1. A microneedle device, comprising: The connecting rod section moves vertically via a first motor; A needle module, comprising a plurality of needles and a fixing part, wherein the fixing part causes the plurality of needles to be inclined and fixed to the vertical direction; Drug Supply Department; as well as A movable part, disposed at the rear end of the fixed part, moves the needle module forward or backward in the tilting direction of the needle based on the movement of the connecting rod part in the vertical direction, and receives the supplied drug from the drug supply part. The lower end of the connecting rod has a first inclined portion. The moving part has a second inclined part corresponding to the first inclined part. When the connecting rod descends and the first inclined part applies pressure to the second inclined part, the needle module moves forward.

2. The microneedle device as described in claim 1, characterized in that: The drug delivery unit includes a syringe body containing the drug and a piston that moves based on a second motor. The internal space of the movable part is connected to the internal space of the fixed part, and the movable part has a drug injection port that is connected to the end of the syringe body via a hose.

3. The microneedle device as described in claim 2, characterized in that... : The moving part further includes a support part that elastically supports the needle module so that it has a restoring force in the backward direction.

4. The microneedle device as described in claim 2, characterized in that: The connecting rod section includes a first ball screw and a connecting rod. The first ball screw includes a first screw driven by the first motor and a first nut. The connecting rod is mounted on the first nut and moves in a vertical direction.

5. The microneedle device as described in claim 3, characterized in that: The drug supply unit includes a second ball screw, which comprises a second screw and a second nut driven by the second motor. The piston is engaged with the second nut.

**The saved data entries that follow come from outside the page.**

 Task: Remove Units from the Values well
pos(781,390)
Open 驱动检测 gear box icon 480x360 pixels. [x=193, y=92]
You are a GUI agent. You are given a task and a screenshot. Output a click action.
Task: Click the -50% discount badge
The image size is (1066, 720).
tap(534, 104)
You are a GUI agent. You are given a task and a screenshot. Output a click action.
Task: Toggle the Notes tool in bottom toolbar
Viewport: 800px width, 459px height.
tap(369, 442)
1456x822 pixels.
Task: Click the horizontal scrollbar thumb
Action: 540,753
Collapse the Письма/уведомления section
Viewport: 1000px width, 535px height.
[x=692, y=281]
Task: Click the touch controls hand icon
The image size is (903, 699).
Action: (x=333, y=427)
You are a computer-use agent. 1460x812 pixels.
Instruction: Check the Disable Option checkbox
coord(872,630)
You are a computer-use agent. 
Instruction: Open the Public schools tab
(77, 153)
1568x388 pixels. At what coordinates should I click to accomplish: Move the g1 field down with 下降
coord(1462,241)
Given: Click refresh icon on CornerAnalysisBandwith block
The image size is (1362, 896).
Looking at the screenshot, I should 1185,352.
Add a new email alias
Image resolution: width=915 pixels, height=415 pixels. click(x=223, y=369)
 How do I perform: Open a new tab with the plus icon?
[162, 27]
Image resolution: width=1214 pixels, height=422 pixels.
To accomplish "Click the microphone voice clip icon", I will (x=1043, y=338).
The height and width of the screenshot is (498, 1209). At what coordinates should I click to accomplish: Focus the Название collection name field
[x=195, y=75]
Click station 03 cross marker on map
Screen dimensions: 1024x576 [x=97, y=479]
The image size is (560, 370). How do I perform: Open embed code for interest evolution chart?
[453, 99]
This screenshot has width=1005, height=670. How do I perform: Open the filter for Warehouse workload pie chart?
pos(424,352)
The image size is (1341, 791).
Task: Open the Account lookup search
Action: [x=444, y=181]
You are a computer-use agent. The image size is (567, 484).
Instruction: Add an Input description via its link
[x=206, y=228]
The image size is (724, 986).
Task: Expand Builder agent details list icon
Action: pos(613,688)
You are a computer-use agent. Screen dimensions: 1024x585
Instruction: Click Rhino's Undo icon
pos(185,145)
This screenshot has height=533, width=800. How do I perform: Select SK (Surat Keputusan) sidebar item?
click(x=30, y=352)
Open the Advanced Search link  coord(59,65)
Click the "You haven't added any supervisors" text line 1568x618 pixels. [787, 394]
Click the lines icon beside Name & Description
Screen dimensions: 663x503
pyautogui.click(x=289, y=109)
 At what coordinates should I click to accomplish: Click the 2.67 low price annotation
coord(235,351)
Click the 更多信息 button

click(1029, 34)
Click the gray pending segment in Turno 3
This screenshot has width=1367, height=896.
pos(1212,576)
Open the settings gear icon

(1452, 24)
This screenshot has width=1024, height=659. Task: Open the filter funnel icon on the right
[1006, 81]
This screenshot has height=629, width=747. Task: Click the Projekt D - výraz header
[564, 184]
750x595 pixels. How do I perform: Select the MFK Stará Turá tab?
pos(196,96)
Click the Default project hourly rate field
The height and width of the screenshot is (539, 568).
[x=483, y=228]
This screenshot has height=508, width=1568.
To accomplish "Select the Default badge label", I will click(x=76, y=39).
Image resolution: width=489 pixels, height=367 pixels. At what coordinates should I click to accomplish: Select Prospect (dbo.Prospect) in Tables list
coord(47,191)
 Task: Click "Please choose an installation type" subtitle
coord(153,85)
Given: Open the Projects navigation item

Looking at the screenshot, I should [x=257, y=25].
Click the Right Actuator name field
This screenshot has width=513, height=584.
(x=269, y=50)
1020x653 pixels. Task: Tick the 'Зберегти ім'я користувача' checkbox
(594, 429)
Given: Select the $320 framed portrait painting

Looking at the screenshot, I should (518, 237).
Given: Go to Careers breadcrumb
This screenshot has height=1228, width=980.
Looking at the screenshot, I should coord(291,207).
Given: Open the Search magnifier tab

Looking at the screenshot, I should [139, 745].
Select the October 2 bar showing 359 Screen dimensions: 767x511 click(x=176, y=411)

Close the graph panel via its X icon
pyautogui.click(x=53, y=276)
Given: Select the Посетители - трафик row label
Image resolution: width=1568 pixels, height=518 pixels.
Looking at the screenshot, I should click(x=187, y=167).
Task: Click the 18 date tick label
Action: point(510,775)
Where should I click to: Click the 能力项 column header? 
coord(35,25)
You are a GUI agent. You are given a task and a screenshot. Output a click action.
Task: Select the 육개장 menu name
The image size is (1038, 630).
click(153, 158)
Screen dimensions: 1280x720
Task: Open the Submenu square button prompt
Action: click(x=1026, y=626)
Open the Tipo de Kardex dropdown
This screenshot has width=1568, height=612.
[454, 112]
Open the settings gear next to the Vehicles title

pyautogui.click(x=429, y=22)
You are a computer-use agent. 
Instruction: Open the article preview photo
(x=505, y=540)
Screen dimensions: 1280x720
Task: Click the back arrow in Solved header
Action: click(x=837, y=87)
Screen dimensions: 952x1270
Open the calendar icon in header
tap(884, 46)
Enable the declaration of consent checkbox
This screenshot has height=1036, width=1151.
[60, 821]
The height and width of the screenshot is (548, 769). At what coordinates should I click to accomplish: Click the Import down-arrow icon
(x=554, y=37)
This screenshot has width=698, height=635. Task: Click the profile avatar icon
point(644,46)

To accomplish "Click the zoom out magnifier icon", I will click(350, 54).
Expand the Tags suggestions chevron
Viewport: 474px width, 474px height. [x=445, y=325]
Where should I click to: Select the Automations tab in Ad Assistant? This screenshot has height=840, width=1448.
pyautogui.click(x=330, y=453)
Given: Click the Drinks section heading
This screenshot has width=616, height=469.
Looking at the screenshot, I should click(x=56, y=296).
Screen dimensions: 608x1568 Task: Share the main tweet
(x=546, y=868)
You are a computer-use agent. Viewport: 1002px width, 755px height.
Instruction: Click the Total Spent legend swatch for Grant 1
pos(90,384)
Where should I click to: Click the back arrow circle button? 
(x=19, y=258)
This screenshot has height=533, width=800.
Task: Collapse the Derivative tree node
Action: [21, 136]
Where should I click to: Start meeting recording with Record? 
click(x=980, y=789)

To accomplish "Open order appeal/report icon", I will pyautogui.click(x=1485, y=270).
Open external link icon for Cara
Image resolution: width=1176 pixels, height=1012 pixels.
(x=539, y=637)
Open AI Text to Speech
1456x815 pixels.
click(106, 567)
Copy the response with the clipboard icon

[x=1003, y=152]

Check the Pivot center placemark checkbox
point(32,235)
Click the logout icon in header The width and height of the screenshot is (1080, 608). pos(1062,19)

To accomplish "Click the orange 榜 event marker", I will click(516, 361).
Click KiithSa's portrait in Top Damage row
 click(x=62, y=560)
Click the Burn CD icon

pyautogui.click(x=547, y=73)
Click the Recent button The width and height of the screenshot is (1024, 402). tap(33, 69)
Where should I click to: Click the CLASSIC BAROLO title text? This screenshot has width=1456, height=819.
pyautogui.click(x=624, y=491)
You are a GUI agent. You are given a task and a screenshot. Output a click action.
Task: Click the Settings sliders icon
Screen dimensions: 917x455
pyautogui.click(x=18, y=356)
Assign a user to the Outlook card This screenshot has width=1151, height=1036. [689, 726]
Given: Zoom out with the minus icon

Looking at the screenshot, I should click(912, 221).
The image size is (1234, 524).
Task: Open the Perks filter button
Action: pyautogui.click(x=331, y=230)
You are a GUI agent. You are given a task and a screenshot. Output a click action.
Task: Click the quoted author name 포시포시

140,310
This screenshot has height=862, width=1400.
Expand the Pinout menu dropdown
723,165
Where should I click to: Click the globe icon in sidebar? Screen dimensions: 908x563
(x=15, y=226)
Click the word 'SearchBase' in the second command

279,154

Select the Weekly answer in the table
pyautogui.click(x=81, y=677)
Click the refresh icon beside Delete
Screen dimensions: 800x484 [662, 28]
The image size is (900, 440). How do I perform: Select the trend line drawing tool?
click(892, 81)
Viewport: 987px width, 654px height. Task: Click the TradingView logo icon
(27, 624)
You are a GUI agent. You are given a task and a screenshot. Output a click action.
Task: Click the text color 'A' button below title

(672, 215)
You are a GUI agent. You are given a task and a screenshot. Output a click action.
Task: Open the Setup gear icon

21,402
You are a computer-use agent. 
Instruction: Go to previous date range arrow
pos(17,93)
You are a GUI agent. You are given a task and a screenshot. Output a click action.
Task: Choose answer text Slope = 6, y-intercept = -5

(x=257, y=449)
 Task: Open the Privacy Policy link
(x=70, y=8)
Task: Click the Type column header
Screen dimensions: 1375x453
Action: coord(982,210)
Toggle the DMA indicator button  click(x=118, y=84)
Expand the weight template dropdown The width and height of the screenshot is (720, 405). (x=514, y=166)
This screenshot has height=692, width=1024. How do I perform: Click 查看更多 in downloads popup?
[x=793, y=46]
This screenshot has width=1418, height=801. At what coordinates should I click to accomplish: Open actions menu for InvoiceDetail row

6. The microneedle device as described in claim 1, characterized in that, Further includes: The housing has the needle module and the moving part arranged thereon, and a fixing protrusion and a supporting spring fixing part are formed protruding from the front. as well as The skin fixation part includes a sliding body part, a skin contact part, and a support spring. The rear of the sliding body part has a fixing groove for the fixing protrusion to be inserted. The skin contact part is connected to the lower part of the sliding body part and has a support spring receiving groove formed on its upper part. The upper end of the support spring is fixed to the support spring fixing part, the lower end is fixed to the support spring receiving groove, and has a downward restoring force.

7. The microneedle device as described in claim 1, characterized in that: The needle module further includes an electrode plate for mounting the needle. The electrode plate further includes a high-frequency power supply for applying high frequencies.

8. The microneedle device as described in claim 1, characterized in that: It further includes a housing for arranging the needle module and the moving part. It further includes a skin fixation part, which is mounted on the front of the housing and has a restoring force toward the needle side.